Since the mid-2000’s, the country of Romania has been turning out great films, not just by talented native directors but also by foreigners: the German comedy masterpiece Toni Erdmann, the Norwegian disaster film The Wave, and both Borat movies. In Watcher, which opens this weekend, American director Chloe Okuno uses the Romanian capital as a menacing setting for the story of a woman being stalked, and it showcases the first-time filmmaker’s talent for atmosphere.

Maika Monroe plays Julia, a former New York actress who has given up the profession and moved to Bucharest with her Romanian husband Francis (Karl Glusman). Their apartment has some big bay windows, through which she notices what appears to be a man staring at her from the tower across the street, one floor up. She does the sensible thing and puts some curtains in, but Francis is continually working long hours at the office or taking business trips out of the country. While she’s in an otherwise empty movie theater, an exceptionally ugly man (Burn Gorman) who’s been staring at Julia gets up from his seat and moves to the one directly behind her. If that’s not unsettling enough, a woman a few blocks away from their apartment is found decapitated, the latest victim of the serial killer who’s been terrorizing the city.

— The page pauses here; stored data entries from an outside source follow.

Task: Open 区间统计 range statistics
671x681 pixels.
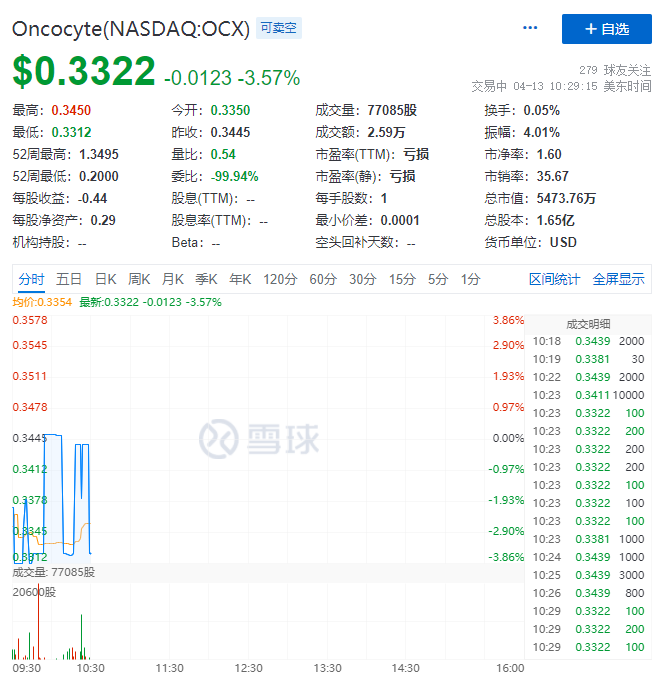Action: click(554, 279)

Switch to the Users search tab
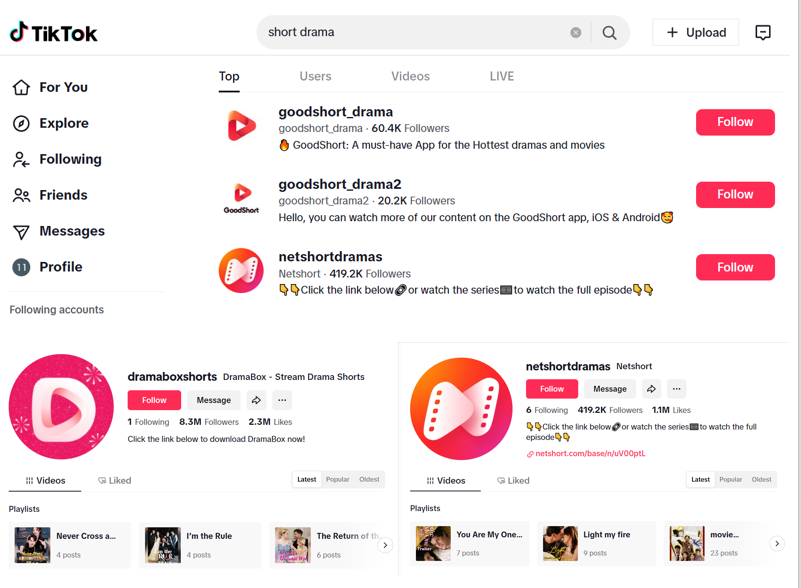point(315,76)
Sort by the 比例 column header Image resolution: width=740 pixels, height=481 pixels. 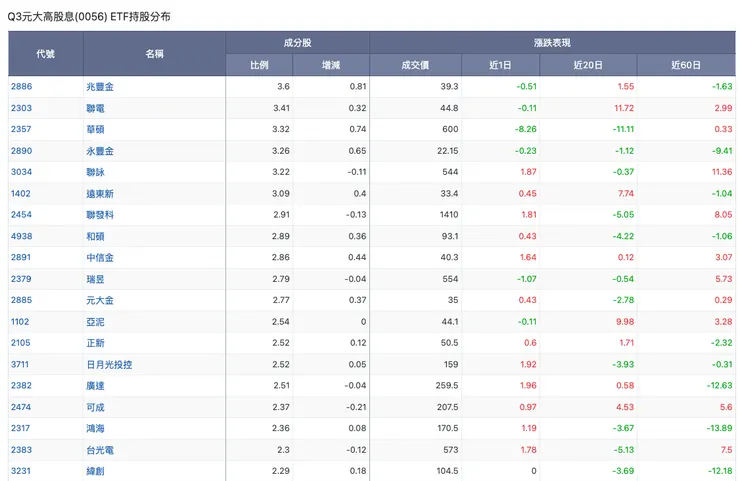pyautogui.click(x=259, y=65)
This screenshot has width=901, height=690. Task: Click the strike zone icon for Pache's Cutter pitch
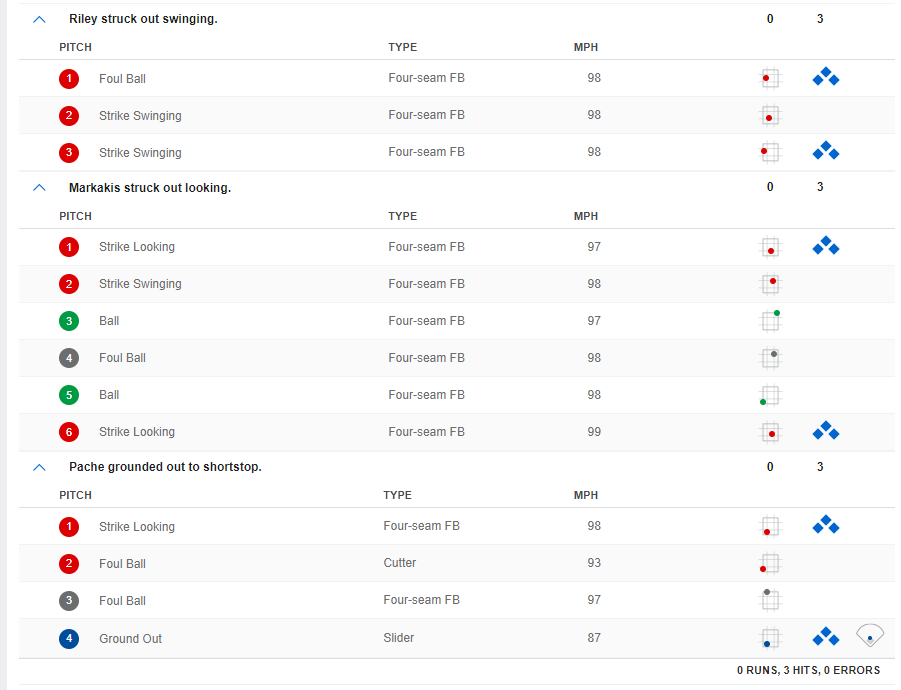(x=769, y=564)
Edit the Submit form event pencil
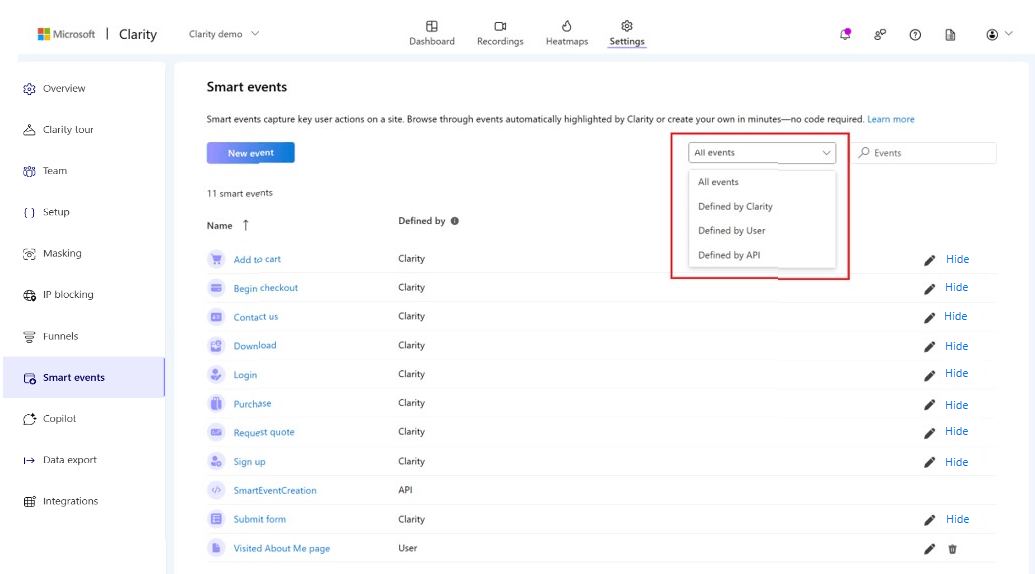The width and height of the screenshot is (1035, 574). point(929,520)
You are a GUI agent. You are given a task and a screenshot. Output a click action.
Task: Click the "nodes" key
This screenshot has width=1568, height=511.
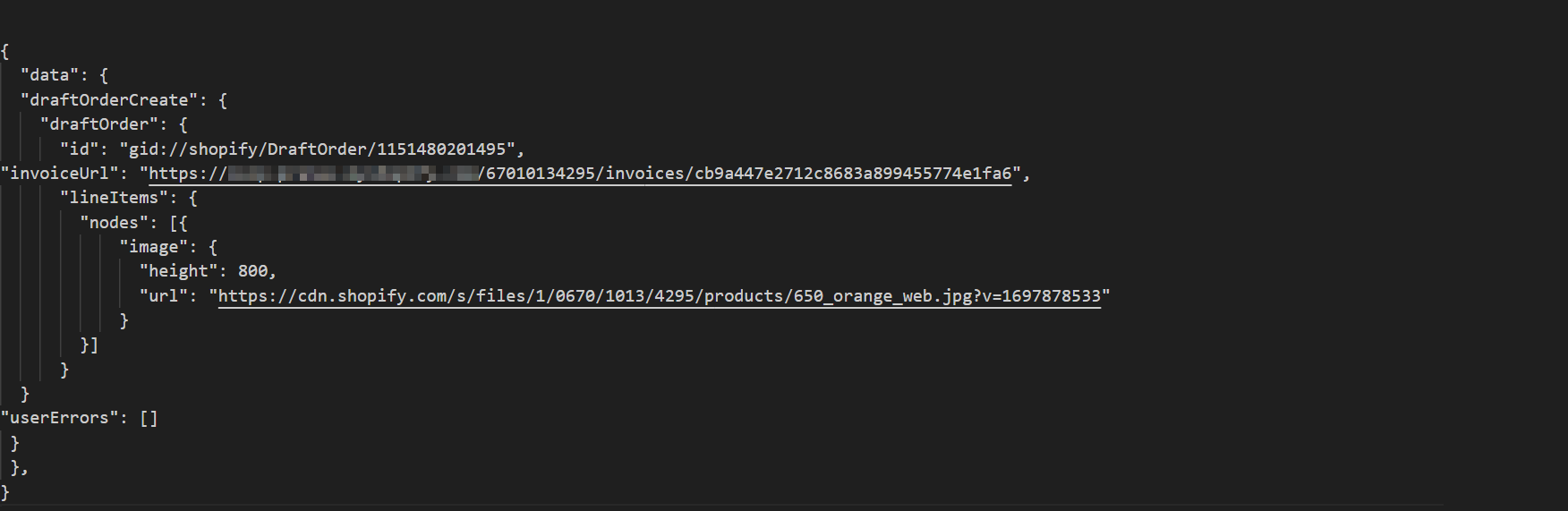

A woman left alone by her husband for long stretches in a strange city where she doesn’t speak the language is a recipe for trouble, and Okuno surrounds her heroine with people who carry on intense conversations in Romanian without bothering to translate for her. The streets of Bucharest provide an eerie setting, whether Julia starts hearing strange noises on a train platform or spots the man in the street and follows him to his workplace. You wouldn’t get this from a more familiar foreign city like Paris or Tokyo. The apartment itself has thin walls through which Julia can hear her stripper neighbor (Mȃdȃlina Anea) having loud sex, and it helps create the impression that her home has no privacy. Francis thinks she’s losing her mind, and there’s a great bit at a party where he tells his colleagues jokes at her expense, only to find that her grasp on the language has improved.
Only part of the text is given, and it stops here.